Peter Cline edited this page Feb 25, 2014 · 4 revisions

==== Sirius works internally by distributing updates across all nodes in the cluster. These updates must be applied in the same order across all nodes in the cluster to maintain consistency. This sequence is created by establishing a total ordering of all updates to the state stored by Sirius. Updates are not applied until their turn comes. When applying an update a serialized version is also stored, ahead of its application, in order to allow the state to be recovered in the event of a restart.

When Sirius receives a request for an update it first decides an ordering using a variant of Multi-Paxos. There are ample discussions of what Paxos is and how it works available through various sites on the web. In particular this version is derived from the algorithm described in Paxos Made Moderately Complex. Once the Paxos algorithm arrives at a decision for the ordering it distributes this decision to the cluster. When nodes receive a new decision they notify the requesting client of the completion of ordering and queue it for application to the in-memory state.

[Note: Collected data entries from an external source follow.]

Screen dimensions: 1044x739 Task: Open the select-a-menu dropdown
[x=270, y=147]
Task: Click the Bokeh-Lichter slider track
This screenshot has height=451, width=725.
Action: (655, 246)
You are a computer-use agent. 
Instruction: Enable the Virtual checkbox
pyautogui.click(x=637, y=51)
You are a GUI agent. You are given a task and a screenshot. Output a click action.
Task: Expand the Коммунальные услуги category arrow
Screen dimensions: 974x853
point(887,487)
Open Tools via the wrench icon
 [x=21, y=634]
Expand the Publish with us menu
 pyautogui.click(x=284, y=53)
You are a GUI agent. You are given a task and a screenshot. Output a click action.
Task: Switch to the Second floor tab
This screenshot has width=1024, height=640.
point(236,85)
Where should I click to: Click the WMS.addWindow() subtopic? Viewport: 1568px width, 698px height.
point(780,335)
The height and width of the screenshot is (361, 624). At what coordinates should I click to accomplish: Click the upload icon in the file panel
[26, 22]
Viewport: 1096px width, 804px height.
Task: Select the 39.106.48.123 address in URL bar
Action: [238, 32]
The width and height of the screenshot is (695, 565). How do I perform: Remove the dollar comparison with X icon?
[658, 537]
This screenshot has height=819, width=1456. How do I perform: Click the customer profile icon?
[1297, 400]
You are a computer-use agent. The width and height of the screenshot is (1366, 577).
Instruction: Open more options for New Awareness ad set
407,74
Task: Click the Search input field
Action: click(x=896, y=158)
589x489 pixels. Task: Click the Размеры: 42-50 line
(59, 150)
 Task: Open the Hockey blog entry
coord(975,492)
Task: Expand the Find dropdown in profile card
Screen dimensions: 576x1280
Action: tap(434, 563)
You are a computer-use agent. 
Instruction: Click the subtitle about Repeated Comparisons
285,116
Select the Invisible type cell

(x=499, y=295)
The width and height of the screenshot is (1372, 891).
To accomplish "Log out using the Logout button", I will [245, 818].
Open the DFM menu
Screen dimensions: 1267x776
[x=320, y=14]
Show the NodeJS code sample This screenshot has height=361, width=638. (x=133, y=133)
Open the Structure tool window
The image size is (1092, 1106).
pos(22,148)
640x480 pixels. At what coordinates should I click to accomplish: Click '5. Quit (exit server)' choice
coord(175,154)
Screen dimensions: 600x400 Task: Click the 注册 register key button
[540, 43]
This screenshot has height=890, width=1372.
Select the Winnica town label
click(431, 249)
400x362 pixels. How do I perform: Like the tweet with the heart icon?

As updates may arrive out of order, they are queued in memory until their time has come to be applied. An update is applied once all prior updates have been applied. Updates that arrive at a node prior to a previous update in the Paxos total ordering sequence remain in the queue until the earlier updates are received and applied. Updates may be received from the result of a Paxos round, from local storage when recovering a node’s state, or from another node in the cluster when catching up in the event of missed updates.

Each Sirius node periodically polls its neighbor nodes in the cluster to determine if there have been any updates that have not been processed by the node. This catch-up algorithm will allow nodes that have missed updates to get them from the rest of the cluster. The updates are requested by querying a neighbor node for a block of transactions that have occured after the last transaction in the local log. For example a node that has processed transaction X using a block size of B, will query a neighbor for transactions X+1 through X+B. When a node receives a full block from one of its neighbors it will process the returned transactions and request the next block. When an empty or partial block is returned the node will be caught up to the responding neighbor after processing the transactions returned in the empty or partial block.

Updates are written to persistent storage in a transaction log and are then applied to the in-memory state in an application specific manner using the callback functions. These callback functions are application specific and they have to handle put, get, and delete operations.

For reads, applications generally access the built-up data structures directly.